• TASK ITEM
Restate word for word the entries below, starting with the line with "Blog (52, 2374)" and continuing through the line with "napszemüveg (242, 2127)". Include both of those lines and no others.

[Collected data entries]
* * * * * * *
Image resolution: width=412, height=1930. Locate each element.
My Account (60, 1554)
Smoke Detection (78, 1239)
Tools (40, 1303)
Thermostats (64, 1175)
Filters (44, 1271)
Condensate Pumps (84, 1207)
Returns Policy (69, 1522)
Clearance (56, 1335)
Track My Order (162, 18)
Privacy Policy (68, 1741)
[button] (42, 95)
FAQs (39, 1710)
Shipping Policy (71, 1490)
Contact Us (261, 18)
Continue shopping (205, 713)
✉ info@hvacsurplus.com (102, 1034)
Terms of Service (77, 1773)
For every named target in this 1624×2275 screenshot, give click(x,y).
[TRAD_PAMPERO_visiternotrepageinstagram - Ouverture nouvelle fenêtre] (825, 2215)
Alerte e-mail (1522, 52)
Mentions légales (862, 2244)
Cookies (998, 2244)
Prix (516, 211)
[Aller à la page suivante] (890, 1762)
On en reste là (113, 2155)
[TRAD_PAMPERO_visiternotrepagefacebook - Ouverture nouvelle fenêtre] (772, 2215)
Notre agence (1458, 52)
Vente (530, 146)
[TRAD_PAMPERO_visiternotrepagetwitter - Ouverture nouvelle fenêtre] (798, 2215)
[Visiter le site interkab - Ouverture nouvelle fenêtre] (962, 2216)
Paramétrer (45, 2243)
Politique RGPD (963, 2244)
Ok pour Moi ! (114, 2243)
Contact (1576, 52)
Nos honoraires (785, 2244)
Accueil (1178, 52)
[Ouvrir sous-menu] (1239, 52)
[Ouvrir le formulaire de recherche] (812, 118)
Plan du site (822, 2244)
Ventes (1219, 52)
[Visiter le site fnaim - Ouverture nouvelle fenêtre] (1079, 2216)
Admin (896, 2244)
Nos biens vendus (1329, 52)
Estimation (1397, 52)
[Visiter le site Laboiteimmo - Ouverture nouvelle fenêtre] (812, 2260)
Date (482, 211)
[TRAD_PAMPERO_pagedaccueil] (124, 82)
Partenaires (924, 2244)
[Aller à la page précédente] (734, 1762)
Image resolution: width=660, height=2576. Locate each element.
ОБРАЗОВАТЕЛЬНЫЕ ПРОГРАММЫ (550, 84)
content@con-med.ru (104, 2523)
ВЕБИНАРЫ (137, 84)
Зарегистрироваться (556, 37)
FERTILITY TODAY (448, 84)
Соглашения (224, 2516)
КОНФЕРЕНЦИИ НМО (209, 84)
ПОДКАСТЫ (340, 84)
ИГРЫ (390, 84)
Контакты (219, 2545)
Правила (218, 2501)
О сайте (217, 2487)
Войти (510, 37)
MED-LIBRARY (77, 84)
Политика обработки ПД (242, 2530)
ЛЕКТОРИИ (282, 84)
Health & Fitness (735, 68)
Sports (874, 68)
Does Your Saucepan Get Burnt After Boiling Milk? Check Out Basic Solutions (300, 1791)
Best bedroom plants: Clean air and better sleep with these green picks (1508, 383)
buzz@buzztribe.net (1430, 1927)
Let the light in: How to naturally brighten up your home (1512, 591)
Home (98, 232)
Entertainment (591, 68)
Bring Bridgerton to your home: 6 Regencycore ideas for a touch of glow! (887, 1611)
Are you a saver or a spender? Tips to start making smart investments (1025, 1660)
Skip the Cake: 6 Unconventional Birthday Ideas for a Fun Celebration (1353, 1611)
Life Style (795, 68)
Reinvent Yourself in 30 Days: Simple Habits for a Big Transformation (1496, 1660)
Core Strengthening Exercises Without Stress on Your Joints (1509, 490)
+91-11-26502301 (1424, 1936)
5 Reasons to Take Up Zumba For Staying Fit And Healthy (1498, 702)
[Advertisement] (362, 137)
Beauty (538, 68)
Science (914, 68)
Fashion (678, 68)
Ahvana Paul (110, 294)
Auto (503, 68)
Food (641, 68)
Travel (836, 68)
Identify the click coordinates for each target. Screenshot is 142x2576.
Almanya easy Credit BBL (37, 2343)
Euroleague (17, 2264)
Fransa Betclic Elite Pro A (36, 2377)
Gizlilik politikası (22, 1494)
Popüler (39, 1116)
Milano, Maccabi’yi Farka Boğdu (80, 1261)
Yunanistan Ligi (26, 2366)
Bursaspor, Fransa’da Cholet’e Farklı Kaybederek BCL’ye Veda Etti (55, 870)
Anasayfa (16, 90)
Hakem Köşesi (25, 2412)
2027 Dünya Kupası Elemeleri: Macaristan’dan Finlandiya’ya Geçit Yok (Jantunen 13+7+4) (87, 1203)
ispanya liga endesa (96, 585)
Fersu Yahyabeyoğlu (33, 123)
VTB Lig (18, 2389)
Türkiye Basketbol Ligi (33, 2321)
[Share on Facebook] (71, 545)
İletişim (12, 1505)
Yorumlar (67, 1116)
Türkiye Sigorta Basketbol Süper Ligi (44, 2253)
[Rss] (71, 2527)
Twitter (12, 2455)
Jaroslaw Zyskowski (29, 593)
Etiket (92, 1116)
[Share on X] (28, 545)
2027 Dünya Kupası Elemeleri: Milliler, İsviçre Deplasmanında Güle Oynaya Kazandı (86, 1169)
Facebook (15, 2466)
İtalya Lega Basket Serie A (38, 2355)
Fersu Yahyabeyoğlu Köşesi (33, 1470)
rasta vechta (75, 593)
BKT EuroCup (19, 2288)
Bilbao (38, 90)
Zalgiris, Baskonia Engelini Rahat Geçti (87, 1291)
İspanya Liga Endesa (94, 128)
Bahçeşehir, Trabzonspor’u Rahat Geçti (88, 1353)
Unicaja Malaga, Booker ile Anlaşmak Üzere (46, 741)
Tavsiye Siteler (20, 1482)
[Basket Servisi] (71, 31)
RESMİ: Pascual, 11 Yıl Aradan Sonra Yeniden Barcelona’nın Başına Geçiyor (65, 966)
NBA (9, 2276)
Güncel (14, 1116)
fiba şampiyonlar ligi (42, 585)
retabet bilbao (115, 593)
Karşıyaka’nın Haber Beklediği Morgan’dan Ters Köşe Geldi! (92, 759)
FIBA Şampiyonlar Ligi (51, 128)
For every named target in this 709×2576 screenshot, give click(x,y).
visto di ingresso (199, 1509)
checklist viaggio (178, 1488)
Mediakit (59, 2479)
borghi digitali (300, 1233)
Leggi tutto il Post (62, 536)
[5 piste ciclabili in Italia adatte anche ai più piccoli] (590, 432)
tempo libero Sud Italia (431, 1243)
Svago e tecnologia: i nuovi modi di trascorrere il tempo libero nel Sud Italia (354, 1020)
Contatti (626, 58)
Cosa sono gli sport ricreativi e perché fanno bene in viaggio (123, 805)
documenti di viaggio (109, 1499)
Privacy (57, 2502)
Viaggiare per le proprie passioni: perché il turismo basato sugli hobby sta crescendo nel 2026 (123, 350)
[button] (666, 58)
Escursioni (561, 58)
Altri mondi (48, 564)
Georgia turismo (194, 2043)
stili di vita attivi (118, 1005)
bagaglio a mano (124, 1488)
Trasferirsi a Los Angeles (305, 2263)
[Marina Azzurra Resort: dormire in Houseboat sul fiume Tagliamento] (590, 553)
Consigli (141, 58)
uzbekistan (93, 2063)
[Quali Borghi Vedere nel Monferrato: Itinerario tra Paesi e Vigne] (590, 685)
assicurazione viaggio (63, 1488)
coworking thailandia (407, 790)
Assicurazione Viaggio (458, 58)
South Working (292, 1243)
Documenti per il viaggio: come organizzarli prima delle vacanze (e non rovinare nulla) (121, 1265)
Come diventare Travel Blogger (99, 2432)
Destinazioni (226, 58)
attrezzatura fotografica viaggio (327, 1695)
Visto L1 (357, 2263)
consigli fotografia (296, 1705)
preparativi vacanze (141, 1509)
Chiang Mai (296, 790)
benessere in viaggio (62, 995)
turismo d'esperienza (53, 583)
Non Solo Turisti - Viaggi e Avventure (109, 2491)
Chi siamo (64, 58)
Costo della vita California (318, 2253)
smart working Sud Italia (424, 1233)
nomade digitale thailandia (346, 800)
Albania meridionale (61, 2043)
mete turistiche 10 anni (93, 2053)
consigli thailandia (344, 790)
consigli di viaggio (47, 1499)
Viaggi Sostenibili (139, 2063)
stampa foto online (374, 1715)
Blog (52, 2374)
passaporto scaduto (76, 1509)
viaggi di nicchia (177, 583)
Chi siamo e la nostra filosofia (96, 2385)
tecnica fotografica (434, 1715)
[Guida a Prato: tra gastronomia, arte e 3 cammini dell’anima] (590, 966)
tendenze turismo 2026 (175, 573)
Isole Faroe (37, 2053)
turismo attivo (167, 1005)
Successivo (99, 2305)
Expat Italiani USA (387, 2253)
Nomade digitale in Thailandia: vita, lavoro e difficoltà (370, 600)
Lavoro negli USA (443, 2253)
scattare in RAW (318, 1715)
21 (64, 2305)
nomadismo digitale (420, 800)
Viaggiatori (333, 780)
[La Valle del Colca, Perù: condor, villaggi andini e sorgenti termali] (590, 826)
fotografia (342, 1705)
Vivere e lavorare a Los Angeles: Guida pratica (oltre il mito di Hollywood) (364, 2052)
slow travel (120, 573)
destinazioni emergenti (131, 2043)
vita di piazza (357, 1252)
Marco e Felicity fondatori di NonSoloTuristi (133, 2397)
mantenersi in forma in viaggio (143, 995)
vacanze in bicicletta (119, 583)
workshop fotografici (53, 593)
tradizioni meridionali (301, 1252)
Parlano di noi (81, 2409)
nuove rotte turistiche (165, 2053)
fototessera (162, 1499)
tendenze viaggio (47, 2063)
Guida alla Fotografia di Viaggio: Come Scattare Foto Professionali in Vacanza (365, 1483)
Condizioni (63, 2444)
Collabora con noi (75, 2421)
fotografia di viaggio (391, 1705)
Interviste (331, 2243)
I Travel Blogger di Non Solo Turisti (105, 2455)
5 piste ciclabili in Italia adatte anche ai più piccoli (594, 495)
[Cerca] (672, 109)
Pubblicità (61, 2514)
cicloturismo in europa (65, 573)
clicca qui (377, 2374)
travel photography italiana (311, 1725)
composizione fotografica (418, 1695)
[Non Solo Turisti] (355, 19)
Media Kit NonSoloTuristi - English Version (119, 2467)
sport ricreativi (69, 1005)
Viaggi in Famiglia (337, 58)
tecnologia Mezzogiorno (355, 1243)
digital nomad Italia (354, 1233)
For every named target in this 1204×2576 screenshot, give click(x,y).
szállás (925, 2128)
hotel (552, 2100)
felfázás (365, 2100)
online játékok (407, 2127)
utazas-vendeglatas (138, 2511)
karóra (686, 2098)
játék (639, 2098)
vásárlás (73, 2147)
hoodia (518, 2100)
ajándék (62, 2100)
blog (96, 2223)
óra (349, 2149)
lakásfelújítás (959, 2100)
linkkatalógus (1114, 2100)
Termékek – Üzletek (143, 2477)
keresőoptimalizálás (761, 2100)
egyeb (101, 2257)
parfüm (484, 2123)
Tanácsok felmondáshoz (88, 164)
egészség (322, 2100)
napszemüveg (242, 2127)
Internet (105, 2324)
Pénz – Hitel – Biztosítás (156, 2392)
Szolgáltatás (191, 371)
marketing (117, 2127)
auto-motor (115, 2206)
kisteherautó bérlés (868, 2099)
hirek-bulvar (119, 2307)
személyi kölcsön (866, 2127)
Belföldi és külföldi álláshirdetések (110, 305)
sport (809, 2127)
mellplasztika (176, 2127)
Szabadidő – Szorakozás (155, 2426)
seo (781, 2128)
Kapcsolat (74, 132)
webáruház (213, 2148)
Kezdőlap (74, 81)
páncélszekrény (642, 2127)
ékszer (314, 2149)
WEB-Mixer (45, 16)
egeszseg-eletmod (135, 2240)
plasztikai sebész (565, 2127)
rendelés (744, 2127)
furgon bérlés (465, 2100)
* * * * * * *
• THE COMPLETED TASK
Blog (52, 2374)
passaporto scaduto (76, 1509)
viaggi di nicchia (177, 583)
Chi siamo e la nostra filosofia (96, 2385)
tecnica fotografica (434, 1715)
[Guida a Prato: tra gastronomia, arte e 3 cammini dell’anima] (590, 966)
tendenze turismo 2026 (175, 573)
Isole Faroe (37, 2053)
turismo attivo (167, 1005)
Successivo (99, 2305)
Expat Italiani USA (387, 2253)
Nomade digitale in Thailandia: vita, lavoro e difficoltà (370, 600)
Lavoro negli USA (443, 2253)
scattare in RAW (318, 1715)
21 (64, 2305)
nomadismo digitale (420, 800)
Viaggiatori (333, 780)
[La Valle del Colca, Perù: condor, villaggi andini e sorgenti termali] (590, 826)
fotografia (342, 1705)
Vivere e lavorare a Los Angeles: Guida pratica (oltre il mito di Hollywood) (364, 2052)
slow travel (120, 573)
destinazioni emergenti (131, 2043)
vita di piazza (357, 1252)
Marco e Felicity fondatori di NonSoloTuristi (133, 2397)
mantenersi in forma in viaggio (143, 995)
vacanze in bicicletta (119, 583)
workshop fotografici (53, 593)
tradizioni meridionali (301, 1252)
Parlano di noi (81, 2409)
nuove rotte turistiche (165, 2053)
fototessera (162, 1499)
tendenze viaggio (47, 2063)
Guida alla Fotografia di Viaggio: Come Scattare Foto Professionali in Vacanza (365, 1483)
Condizioni (63, 2444)
Collabora con noi (75, 2421)
fotografia di viaggio (391, 1705)
Interviste (331, 2243)
I Travel Blogger di Non Solo Turisti (105, 2455)
5 piste ciclabili in Italia adatte anche ai più piccoli (594, 495)
[Cerca] (672, 109)
Pubblicità (61, 2514)
cicloturismo in europa (65, 573)
clicca qui (377, 2374)
travel photography italiana (311, 1725)
composizione fotografica (418, 1695)
[Non Solo Turisti] (355, 19)
Media Kit NonSoloTuristi - English Version (119, 2467)
sport ricreativi (69, 1005)
Viaggi in Famiglia (337, 58)
tecnologia Mezzogiorno (355, 1243)
digital nomad Italia (354, 1233)
For every named target in this 1204×2576 screenshot, give click(x,y).
szállás (925, 2128)
hotel (552, 2100)
felfázás (365, 2100)
online játékok (407, 2127)
utazas-vendeglatas (138, 2511)
karóra (686, 2098)
játék (639, 2098)
vásárlás (73, 2147)
hoodia (518, 2100)
ajándék (62, 2100)
blog (96, 2223)
óra (349, 2149)
lakásfelújítás (959, 2100)
linkkatalógus (1114, 2100)
Termékek – Üzletek (143, 2477)
keresőoptimalizálás (761, 2100)
egyeb (101, 2257)
parfüm (484, 2123)
Tanácsok felmondáshoz (88, 164)
egészség (322, 2100)
napszemüveg (242, 2127)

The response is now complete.